Tumor targeting in photodynamic therapy. From glycoconjugated photosensitizers to glycodendrimeric one. Concept, design and properties.

In this paper, we discuss the evolution over the last 15 years in the Curie Institute of the concept, the development of the design and some properties of glycoconjugated photosensitizers with the aim to optimize the tumor targeting in photodynamic therapy. By this research, we have shown that specific interactions between a mannose-lectin and trimannosylglycodendrimeric porphyrins contributed to a larger extent than non-specific ones to the overall interaction of a glycosylated tetraarylporphyrin with a membrane. The studies of in vitro photocytotoxicity showed the relevance of the global geometry of the photosensitizer, the number and position of the linked glycopyranosyl groups on the chromophore and their lipophilicity. The two best compounds appeared to be porphyrins bearing three α-glycosyl groups on para-position of meso-phenyl via a flexible linker. Compound bearing α-manosyl moieties was evaluated successfully in two in vivo xenografted animal models of human retinoblastoma and colorectal cancers. Conversely, the presence on the chromophore of three sugars via a glycodendrimeric moiety induced a potential cluster effect, but decreased the in vitro photoefficiency despite a good affinity for a mannose-lectin.

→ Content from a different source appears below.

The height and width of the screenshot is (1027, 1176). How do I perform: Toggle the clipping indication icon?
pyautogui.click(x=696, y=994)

A strategy for the targeting of photosensitizers. Synthesis, characterization, and photobiological property of porphyrins bearing glycodendrimeric moieties.

This paper describes the conception, synthesis, and characterization of new tetrapyrrolic chromophores bearing glycodendrimeric moieties inducing a potential increase of tumor targeting by a cluster effect. Two families of monoglycodendrimeric photosensitizers bearing three glycosyl units were designed, prepared with an acceptable overall efficiency and characterized by NMR, UV-visible, and fluorescence spectroscopies. The polarity and log P were evaluated by HPLC and the stir-flask method, respectively. The in vitro photoefficiency against two human tumor cell lines was assessed. The presence of the glycodendrimeric group does not appear to increase the tumor in vitro targeting.

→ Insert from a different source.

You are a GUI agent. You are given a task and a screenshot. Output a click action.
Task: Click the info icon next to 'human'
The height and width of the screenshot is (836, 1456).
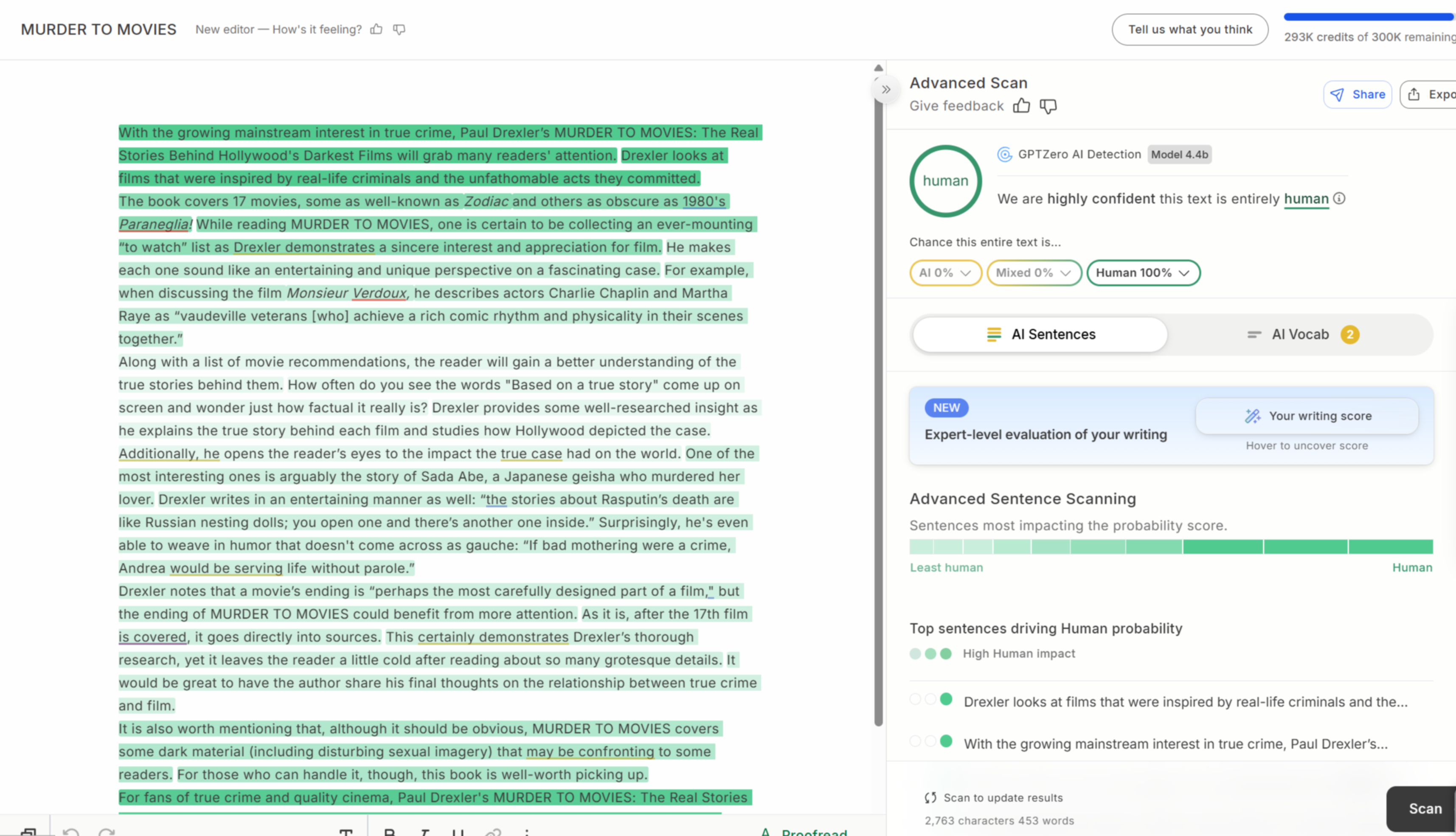coord(1339,199)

New strategy for targeting of photosensitizers. Synthesis of glycodendrimeric phenylporphyrins, incorporation into a liposome membrane and interaction with a specific lectin.

Two glycodendrimeric phenylporphyrins were synthesized and their interaction with phospholipids was studied at the air-water interface and in liposome bilayers; such liposomes bearing glycodendrimeric porphyrin could constitute an efficient carrier for drug targeting in photodynamic therapy.